(Data extracted from a collection)
--------------------
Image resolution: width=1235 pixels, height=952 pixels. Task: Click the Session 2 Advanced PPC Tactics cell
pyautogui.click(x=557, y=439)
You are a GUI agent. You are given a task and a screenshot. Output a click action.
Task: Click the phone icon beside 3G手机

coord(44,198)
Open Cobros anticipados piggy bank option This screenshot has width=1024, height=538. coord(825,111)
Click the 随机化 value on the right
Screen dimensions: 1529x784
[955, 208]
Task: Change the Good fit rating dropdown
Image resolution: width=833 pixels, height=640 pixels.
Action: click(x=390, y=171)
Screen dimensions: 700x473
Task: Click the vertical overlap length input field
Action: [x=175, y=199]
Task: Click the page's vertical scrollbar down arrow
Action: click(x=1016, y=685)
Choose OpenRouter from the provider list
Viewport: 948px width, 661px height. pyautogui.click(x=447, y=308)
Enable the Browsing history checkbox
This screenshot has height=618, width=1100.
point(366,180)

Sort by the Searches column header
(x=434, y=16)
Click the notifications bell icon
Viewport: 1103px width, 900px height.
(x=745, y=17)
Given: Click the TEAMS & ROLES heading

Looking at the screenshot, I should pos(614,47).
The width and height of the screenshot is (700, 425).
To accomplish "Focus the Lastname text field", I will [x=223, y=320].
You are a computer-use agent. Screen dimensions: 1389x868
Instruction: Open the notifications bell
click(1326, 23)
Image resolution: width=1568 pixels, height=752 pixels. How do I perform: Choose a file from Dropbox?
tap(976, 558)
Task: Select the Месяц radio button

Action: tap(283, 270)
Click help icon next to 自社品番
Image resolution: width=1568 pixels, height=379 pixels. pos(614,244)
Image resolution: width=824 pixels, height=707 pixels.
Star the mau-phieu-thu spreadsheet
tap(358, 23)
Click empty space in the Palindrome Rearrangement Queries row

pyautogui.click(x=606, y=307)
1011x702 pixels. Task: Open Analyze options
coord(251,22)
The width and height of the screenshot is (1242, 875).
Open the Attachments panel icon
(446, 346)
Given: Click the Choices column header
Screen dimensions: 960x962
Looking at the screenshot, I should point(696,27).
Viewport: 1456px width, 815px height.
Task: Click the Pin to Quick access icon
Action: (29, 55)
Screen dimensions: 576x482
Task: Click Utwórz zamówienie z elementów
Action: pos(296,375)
--------------------
# What is required:
Nothing but the lines from the one containing "Image resolution: width=1568 pixels, height=752" through the end of the entries belongs in the answer; repeat them exactly.

# Written reply:
Image resolution: width=1568 pixels, height=752 pixels. How do I perform: Choose a file from Dropbox?
tap(976, 558)
Task: Select the Месяц radio button

Action: tap(283, 270)
Click help icon next to 自社品番
Image resolution: width=1568 pixels, height=379 pixels. pos(614,244)
Image resolution: width=824 pixels, height=707 pixels.
Star the mau-phieu-thu spreadsheet
tap(358, 23)
Click empty space in the Palindrome Rearrangement Queries row

pyautogui.click(x=606, y=307)
1011x702 pixels. Task: Open Analyze options
coord(251,22)
The width and height of the screenshot is (1242, 875).
Open the Attachments panel icon
(446, 346)
Given: Click the Choices column header
Screen dimensions: 960x962
Looking at the screenshot, I should point(696,27).
Viewport: 1456px width, 815px height.
Task: Click the Pin to Quick access icon
Action: (29, 55)
Screen dimensions: 576x482
Task: Click Utwórz zamówienie z elementów
Action: pos(296,375)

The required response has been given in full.